Since models of the giant impact suggest that the Moon formed from a mixture of roughly equal amounts of Earth and Theia, and accretion simulations suggest that those two objects ought to have differed in composition, then why are the oxygen and titanium isotopic compositions in Earth and Moon so similar? Kaveh Pahlevan and Dave Stevenson suggest that oxygen isotopes equilibrated between the proto-lunar disk and Earth during the 100-1000 years it took to form the Moon (see PSRD article: Compositional Balancing before Moon Formation). Junjun Zhang and her colleagues investigated whether titanium could also have exchanged between the proto-lunar disk and Earth, resulting in the same Ti isotopic composition in each body. An important difference, however, between titanium and oxygen is that titanium is more refractory, so it would have lingered in the orbiting magma rather than been exchanged through the atmosphere. Their calculation suggests that the refractory element isotopes would have equilibrated in about 30 years, possibly enough time if the disk lasted long enough. The likely way significant exchange would have happened is if the orbiting magma was highly turbulent and substantially mixed. Zhang and colleagues point out that this concept needs more quantitative study.

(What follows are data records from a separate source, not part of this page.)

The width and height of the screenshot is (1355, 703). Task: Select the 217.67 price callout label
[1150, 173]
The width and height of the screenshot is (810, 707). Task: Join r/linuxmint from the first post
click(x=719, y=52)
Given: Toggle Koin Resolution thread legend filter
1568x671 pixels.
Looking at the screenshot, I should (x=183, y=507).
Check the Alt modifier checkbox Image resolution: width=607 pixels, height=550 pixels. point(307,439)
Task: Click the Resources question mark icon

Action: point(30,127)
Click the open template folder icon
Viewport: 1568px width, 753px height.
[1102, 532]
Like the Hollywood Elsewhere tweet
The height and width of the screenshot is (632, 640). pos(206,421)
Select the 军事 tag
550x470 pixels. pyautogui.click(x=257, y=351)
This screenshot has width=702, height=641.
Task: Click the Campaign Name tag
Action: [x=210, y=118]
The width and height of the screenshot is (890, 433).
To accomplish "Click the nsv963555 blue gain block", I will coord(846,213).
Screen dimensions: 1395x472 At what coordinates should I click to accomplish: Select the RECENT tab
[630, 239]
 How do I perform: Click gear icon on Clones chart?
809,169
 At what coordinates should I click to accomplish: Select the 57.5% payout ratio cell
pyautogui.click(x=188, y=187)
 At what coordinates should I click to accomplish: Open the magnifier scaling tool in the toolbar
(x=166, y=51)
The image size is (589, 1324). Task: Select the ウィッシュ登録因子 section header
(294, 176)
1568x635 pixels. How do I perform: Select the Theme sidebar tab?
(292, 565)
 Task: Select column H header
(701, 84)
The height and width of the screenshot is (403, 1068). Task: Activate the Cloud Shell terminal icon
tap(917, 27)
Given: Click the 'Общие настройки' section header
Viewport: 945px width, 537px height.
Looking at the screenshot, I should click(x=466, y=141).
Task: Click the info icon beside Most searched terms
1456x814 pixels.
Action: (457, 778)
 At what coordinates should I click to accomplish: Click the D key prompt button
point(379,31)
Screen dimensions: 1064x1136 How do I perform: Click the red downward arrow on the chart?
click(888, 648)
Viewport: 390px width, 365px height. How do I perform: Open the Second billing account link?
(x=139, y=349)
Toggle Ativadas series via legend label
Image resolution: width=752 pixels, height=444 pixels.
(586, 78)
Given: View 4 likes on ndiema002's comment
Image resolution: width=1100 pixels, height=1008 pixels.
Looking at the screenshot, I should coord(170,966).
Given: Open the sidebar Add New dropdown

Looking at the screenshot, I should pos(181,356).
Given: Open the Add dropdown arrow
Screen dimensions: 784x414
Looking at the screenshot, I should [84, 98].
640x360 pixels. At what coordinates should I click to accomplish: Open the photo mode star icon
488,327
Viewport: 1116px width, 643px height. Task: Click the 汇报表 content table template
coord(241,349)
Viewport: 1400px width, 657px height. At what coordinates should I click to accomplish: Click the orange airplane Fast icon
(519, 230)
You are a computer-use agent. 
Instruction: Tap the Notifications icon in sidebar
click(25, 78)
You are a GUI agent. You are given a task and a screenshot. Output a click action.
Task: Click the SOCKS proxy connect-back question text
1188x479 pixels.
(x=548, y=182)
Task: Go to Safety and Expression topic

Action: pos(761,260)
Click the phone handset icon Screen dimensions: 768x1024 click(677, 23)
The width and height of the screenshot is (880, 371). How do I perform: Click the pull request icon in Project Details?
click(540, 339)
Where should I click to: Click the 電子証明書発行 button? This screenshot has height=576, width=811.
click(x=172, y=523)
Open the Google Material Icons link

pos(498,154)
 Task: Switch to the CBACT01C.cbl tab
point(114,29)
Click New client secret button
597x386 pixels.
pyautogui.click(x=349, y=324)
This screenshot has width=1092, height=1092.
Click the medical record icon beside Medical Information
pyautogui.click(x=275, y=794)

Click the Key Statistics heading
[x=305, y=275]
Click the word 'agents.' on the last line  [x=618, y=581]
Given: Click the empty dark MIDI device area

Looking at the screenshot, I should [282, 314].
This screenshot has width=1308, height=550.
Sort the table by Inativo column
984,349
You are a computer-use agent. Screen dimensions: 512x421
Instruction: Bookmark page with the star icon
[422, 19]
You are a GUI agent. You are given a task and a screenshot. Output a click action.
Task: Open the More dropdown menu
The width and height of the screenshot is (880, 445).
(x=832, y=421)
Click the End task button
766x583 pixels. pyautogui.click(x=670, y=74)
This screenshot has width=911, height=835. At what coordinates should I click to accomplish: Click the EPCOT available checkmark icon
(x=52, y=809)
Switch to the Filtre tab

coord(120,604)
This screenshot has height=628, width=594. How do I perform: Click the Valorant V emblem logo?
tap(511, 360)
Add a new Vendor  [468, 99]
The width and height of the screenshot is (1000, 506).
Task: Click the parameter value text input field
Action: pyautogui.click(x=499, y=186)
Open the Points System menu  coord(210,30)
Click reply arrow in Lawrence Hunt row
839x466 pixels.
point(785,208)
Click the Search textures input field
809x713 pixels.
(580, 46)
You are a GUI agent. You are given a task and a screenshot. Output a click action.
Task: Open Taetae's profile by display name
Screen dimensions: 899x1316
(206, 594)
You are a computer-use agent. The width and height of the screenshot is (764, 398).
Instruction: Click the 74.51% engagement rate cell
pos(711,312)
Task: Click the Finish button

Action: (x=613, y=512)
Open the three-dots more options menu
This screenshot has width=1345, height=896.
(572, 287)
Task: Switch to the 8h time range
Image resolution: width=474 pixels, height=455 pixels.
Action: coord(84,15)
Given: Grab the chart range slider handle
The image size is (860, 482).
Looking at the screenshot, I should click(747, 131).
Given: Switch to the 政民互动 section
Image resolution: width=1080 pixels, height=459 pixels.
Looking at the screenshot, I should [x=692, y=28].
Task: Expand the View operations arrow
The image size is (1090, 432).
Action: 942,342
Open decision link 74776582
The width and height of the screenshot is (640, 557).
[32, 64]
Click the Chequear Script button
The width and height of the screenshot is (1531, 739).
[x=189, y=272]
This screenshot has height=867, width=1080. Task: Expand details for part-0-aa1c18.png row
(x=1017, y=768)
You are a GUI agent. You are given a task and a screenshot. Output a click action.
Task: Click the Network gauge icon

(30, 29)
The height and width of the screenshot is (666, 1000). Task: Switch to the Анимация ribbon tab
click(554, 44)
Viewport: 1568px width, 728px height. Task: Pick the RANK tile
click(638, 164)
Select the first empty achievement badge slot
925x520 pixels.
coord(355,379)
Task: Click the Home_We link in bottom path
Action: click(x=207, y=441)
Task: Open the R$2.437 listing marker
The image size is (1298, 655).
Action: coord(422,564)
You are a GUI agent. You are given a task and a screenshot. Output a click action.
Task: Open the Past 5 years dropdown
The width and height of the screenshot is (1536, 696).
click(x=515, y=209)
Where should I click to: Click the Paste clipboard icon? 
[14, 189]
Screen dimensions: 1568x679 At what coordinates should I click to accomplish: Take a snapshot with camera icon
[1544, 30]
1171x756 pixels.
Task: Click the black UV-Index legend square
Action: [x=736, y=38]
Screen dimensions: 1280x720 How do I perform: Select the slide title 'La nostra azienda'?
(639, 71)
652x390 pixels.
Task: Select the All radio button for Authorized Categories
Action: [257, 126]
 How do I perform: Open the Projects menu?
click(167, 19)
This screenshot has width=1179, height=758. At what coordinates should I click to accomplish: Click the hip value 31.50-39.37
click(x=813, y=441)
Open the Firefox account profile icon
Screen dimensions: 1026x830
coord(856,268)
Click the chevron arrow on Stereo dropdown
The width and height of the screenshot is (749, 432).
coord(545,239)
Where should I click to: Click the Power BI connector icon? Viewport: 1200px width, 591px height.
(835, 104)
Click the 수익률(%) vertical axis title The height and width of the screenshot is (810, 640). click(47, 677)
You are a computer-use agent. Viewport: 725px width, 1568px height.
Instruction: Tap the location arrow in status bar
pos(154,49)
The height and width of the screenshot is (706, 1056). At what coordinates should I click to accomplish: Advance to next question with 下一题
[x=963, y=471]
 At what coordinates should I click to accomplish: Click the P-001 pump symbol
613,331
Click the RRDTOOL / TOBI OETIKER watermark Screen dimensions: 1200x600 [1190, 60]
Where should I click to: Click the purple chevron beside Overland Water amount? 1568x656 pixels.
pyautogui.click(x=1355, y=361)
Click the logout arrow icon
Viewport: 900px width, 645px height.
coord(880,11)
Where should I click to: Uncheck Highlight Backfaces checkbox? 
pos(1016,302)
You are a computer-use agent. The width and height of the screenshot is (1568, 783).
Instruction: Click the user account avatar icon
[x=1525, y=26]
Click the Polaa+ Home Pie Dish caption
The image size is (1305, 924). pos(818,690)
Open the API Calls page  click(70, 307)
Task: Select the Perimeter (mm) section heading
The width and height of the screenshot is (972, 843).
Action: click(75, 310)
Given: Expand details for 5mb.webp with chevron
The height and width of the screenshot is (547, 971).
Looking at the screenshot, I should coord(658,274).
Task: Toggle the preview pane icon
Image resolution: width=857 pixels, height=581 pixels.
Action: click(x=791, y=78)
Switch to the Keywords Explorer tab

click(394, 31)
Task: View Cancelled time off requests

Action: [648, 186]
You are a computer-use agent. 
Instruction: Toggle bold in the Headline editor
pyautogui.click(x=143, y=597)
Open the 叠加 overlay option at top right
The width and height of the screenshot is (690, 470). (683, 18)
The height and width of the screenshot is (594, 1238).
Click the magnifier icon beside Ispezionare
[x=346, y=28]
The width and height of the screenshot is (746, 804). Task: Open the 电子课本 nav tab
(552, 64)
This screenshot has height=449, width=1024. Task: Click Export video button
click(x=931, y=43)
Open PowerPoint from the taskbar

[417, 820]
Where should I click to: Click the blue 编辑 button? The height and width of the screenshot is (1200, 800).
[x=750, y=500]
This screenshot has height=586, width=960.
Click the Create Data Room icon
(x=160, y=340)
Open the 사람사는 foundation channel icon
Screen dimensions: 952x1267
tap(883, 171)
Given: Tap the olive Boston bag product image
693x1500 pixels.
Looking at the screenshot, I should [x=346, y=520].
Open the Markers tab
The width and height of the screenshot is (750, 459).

An alternative explanation is that the planetary-accretion calculations overestimate the apparent variations in mixing of the building-block materials. Perhaps large objects in the inner solar system did not vary much in composition after accretion because numerous planetesimals were averaged together, muting chemical differences that existed throughout the inner solar system.


Another alternative is that the simulations of the giant impact completely misjudge the amount of the impactor that ends up in the Moon. Maybe the Earth provides almost all the material. The models seem to be quite robust, however, and it is unlikely that only tiny amounts of the impactor end up in the Moon, considering that much of the molten and vaporized rock that is blasted into orbit comes from the interface between Theia and the proto-Earth. Zhang and her colleagues raise the possibility that Theia was an icy intruder from the outer solar system that did not add much rock (hence very little titanium), but delivered lots of water-rich vapor that might have facilitated the exchange of oxygen isotopes. Interesting possibilities abound.


Importantly, the data reported by Zhang and coauthors do not disprove the giant impact hypothesis. Those old crucial pieces of the puzzle—angular momentum of the Earth-Moon system and the small lunar metallic core—are still there. Instead, these high-quality measurements of the similarity of titanium isotopes in Earth and Moon give cosmochemists an additional tool for probing the complicated process of lunar formation by a giant impact.